Liz Jackson has a term for the myriad of inventions designed for disabled people that fail because their development did not meaningfully include people from the target group: “disability dongles.” In line with the social model of disability, her work shows that designs will be set up for failure if they are intended to “fix” a problem, rather than make an aspect of the world more accessible.  

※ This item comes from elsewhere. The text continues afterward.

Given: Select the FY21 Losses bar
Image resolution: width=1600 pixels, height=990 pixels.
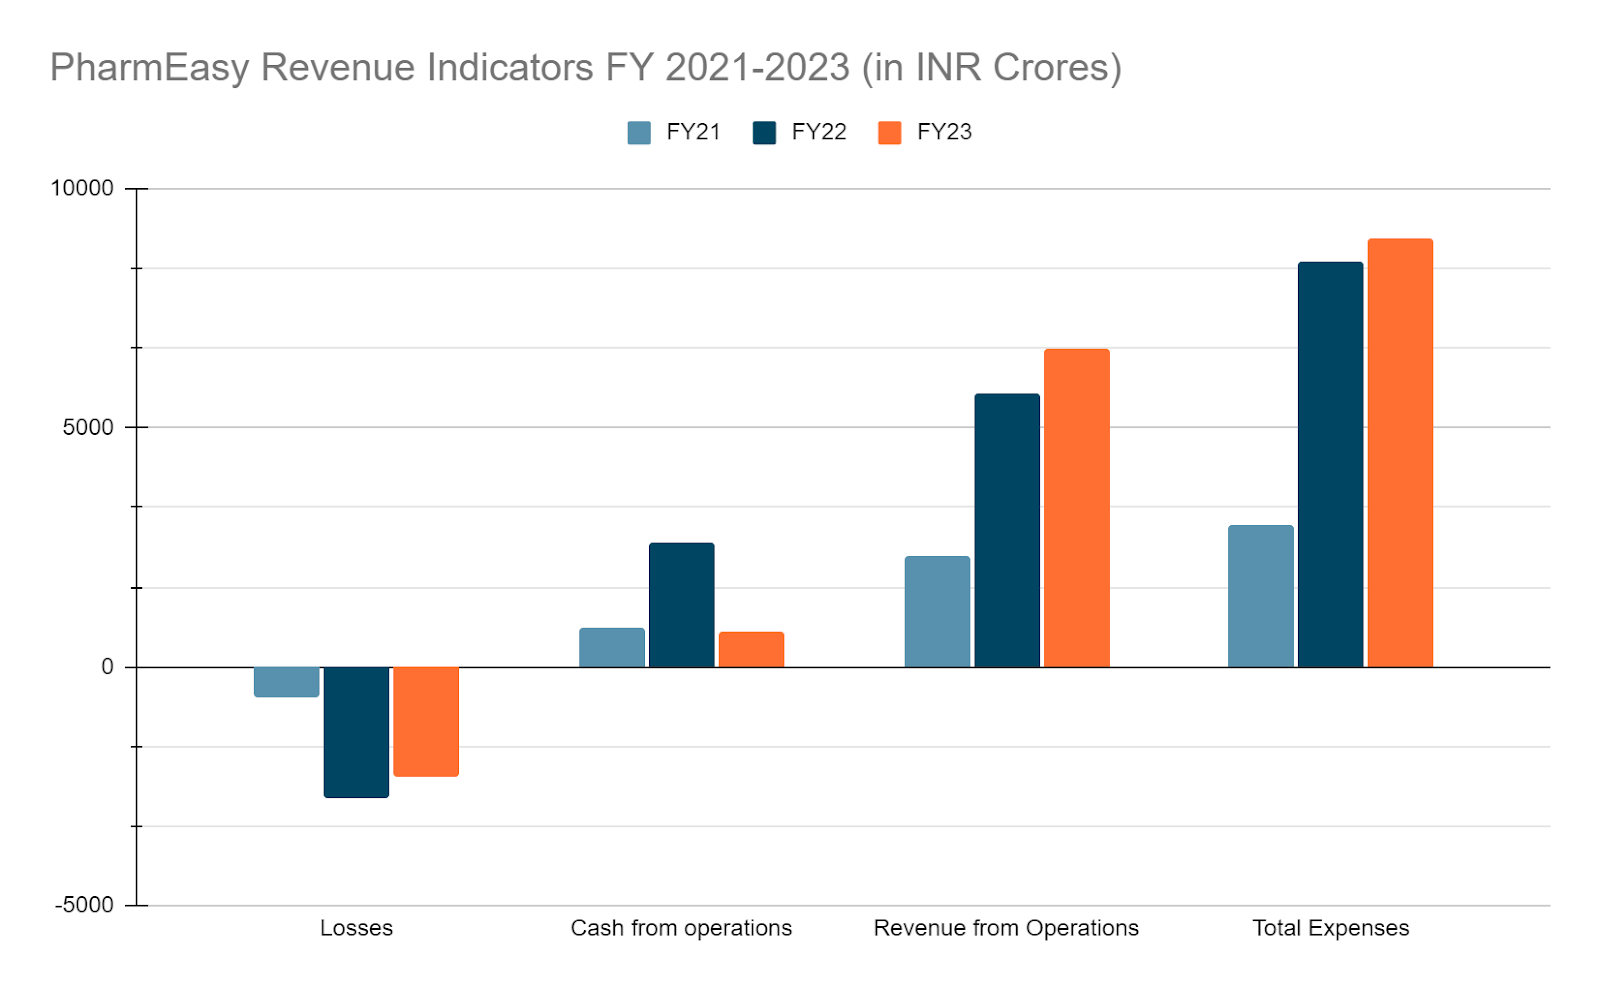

This Disability Pride Month, we have an opportunity to drive lasting change. Collective access is our shared responsibility. One in four people in the U.S. have a disability, so we all care about someone with a disability. Even if you are not in the business of potato peeler design.  

Here’s how to start

  1. Ask others about how you can help meet their access needs, or what you can do to support them. Then, do your best to meet these needs. A colleague did this for me when I requested that captions be used during Zoom meetings. She has added captions to every Zoom call since then. This built a lot of trust. 
  2. Always make sure meetings are accessible. If you are in-person, hosting a Zoom call, or speaking at the State of the Union itself, and someone tells you that something is not accessible, stop everything and fix the problem. You will gain much more respect ensuring all can participate. We know that things happen: interpreters may lose Wi-Fi connection, someone may forget to enable the chat feature, or a CART live transcriber may need to step away for a moment. It is normal. Build in time for surprises, and prioritize access. 
  3. Learn best practices for accessibility across your work. If you do not yet have anyone on your team who is blind, d/Deaf, neurodivergent, chronically ill, or otherwise disabled, it is still good practice to learn about making accessible documents and meetings. Make your work more accessible one step at a time. Learn about alt-text, wheelchair dimension requirements, fragrance free soaps, and CART. Even if you do not have a disabled coworker, it matters.
  4. Be the person in the room who asks, “How can we make this more accessible?” This will push you to think more deeply about your practice. By understanding how to do things in new ways, we find what is most effective and we better understand our work. Keep an open mind to the answers you may get.  
  5. And finally, find the people in your field who identify as disabled and learn from them. Despite barriers, there are disabled people in every pocket of the workforce, and many of them are on Twitter. They are doing the hard work of normalizing disability and many people share resources on their platform for us all to learn more. Plus, if you’ve never seen a service dog in lab gear, it is even cuter than it sounds.

Disability is exciting, and it’s a community you do not want to miss out on. Happy Disability Pride Month to all!  

ABOUT THE AUTHOR: CAROLINE CERILLI

Caroline Cerilli is a Research Coordinator at the Johns Hopkins Disability Health Research Center (DHRC). She is passionate about inclusion and access.